* DESCRIPTION OF THE TASK *
Copy nothing but the lines from the one containing "Task: Click the Plage des Minimes marker" through the last line of the records, repeated exactly and without pictures.

* MATERIALS PROVIDED *
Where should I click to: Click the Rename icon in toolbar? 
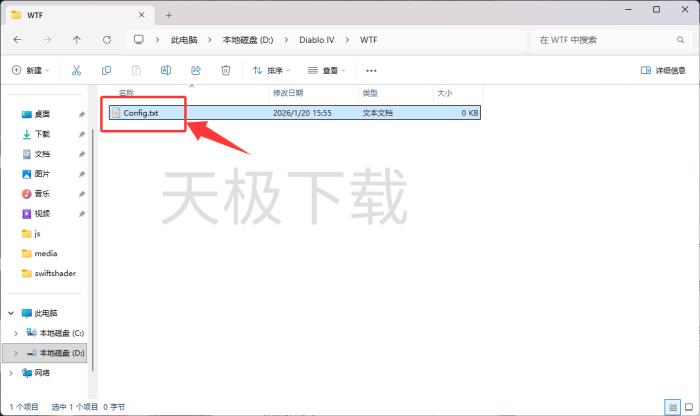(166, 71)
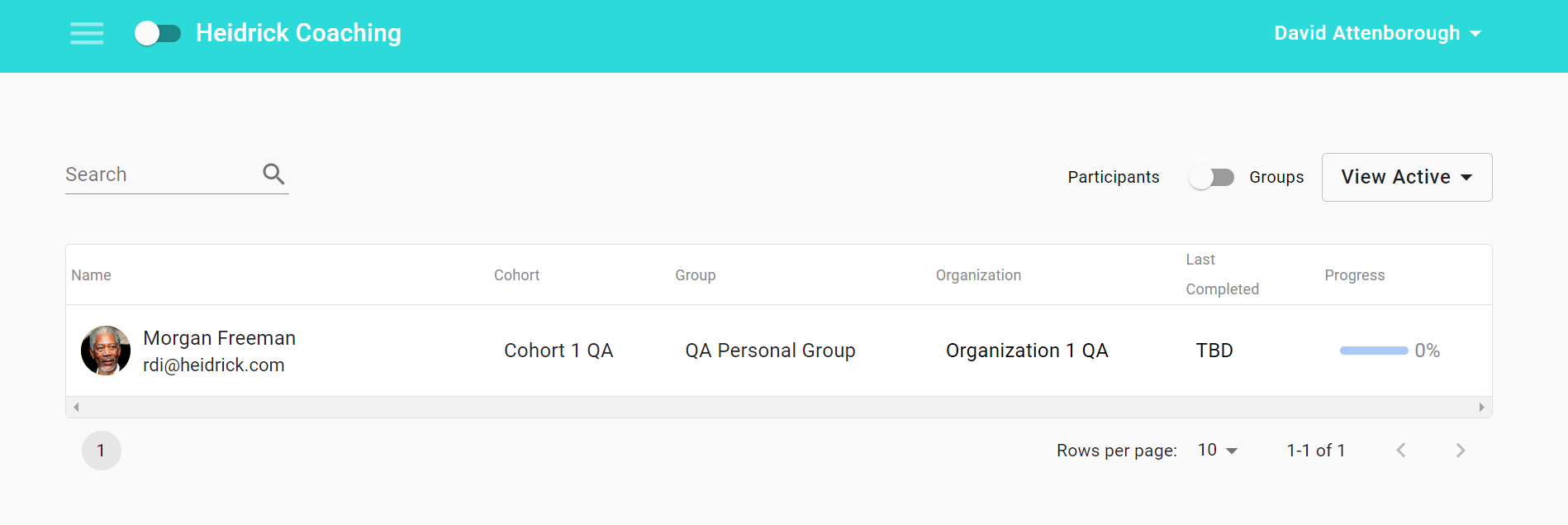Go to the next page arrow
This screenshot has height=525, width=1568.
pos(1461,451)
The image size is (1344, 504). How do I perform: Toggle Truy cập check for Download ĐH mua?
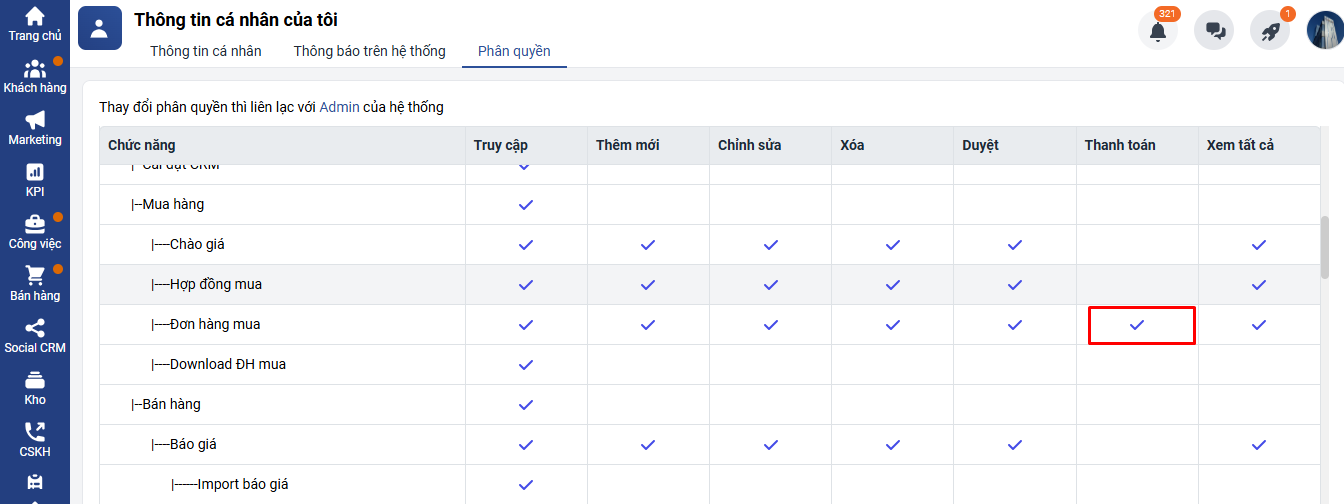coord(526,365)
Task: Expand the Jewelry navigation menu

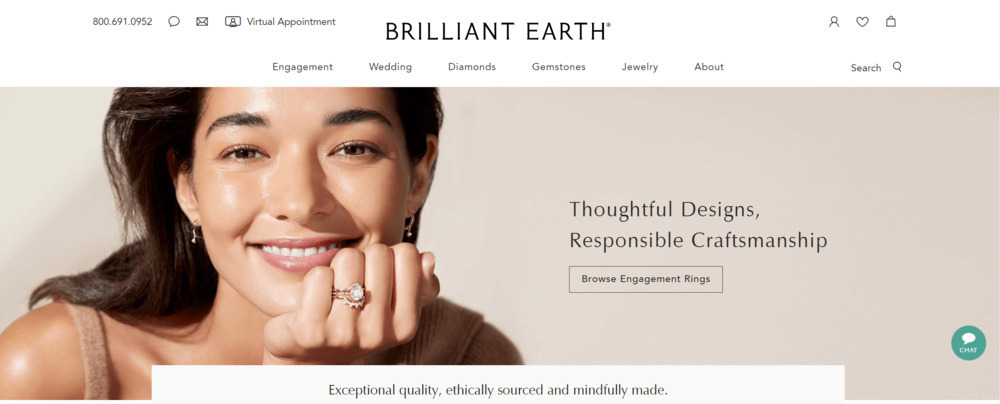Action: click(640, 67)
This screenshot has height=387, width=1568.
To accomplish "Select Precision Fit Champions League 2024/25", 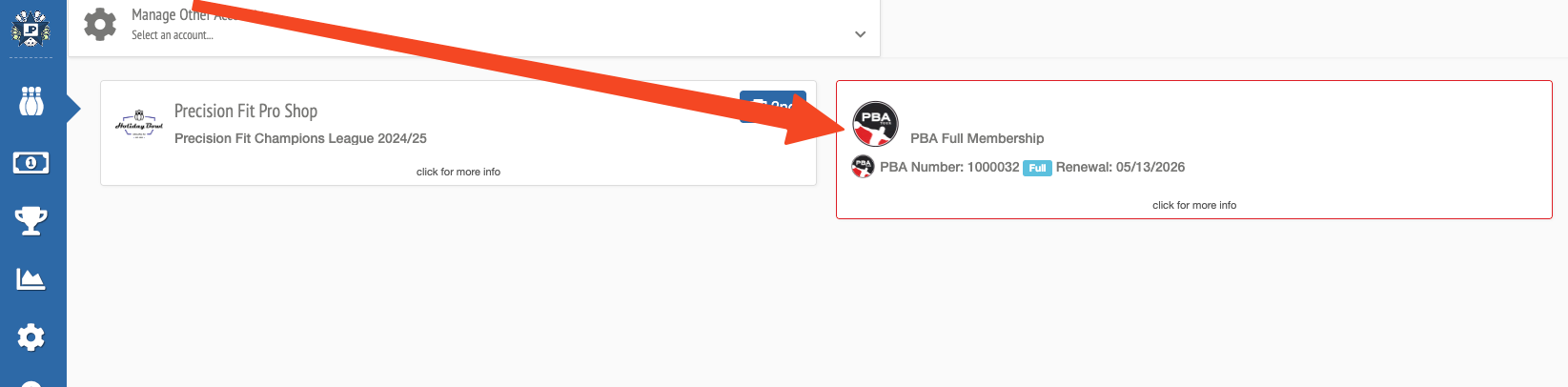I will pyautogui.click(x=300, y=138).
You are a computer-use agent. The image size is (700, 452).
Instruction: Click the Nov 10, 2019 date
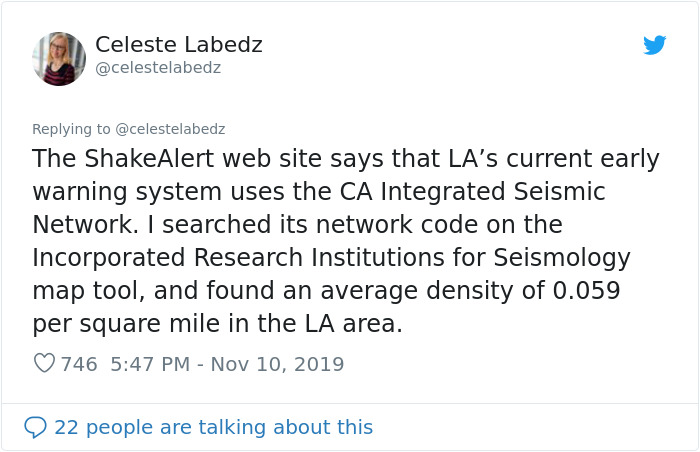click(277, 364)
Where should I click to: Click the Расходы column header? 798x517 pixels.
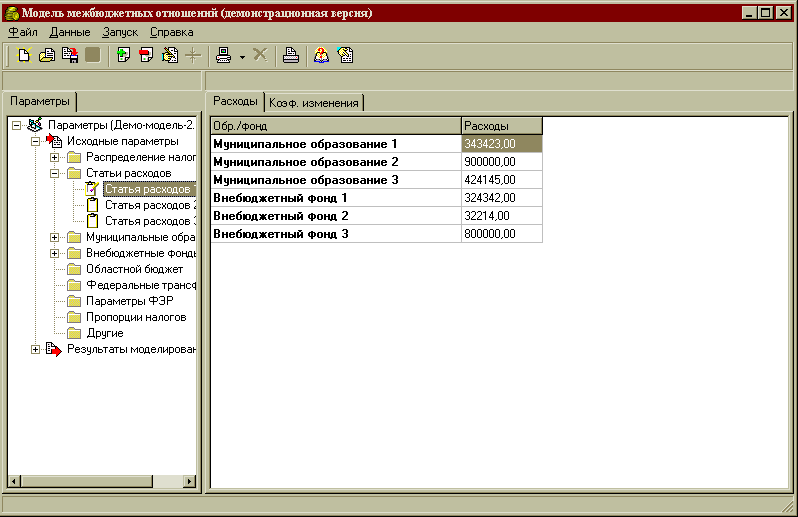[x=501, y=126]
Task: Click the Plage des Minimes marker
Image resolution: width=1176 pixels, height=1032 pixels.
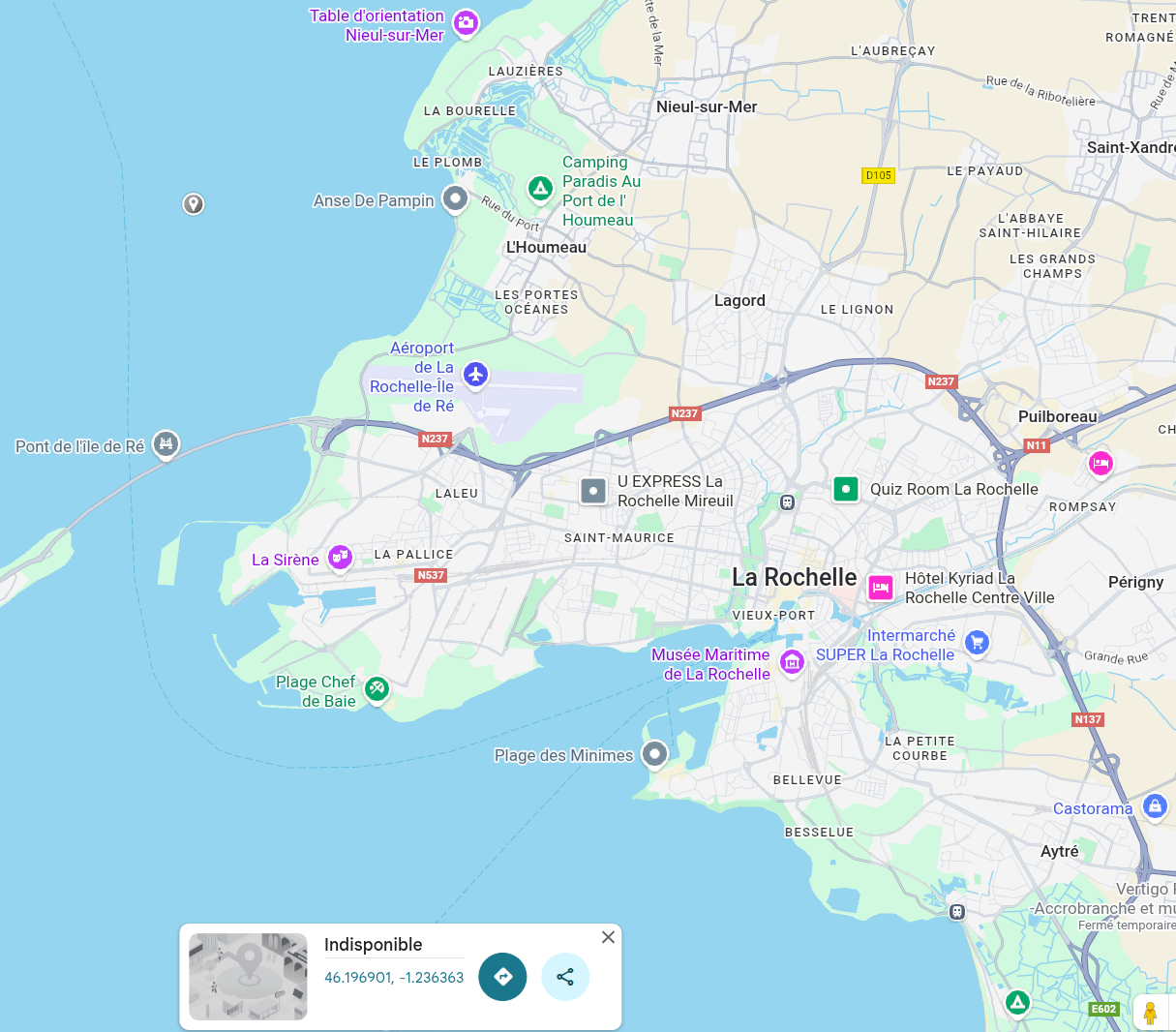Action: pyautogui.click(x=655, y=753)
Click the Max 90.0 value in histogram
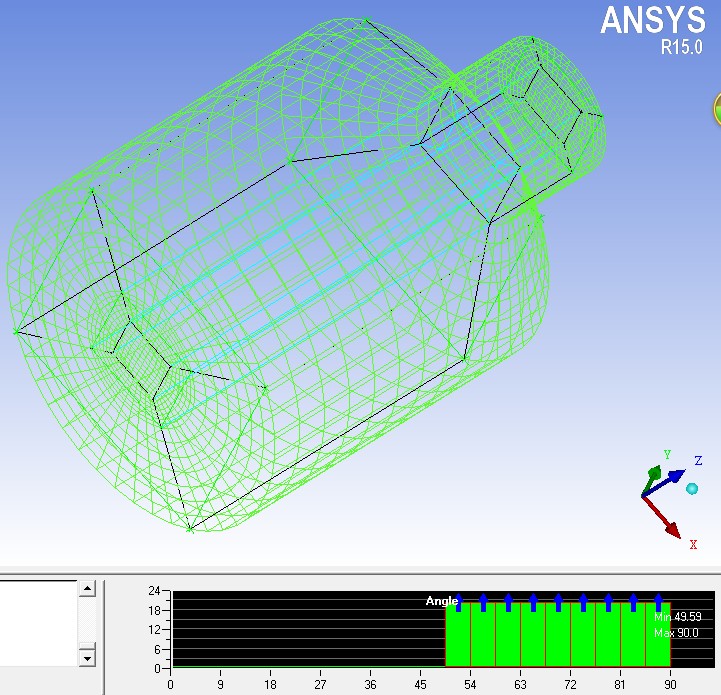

* RESULT FOR THIS EXERCISE *
Task: Click the Plage des Minimes marker
Image resolution: width=1176 pixels, height=1032 pixels.
Action: pyautogui.click(x=655, y=753)
Click the Max 90.0 value in histogram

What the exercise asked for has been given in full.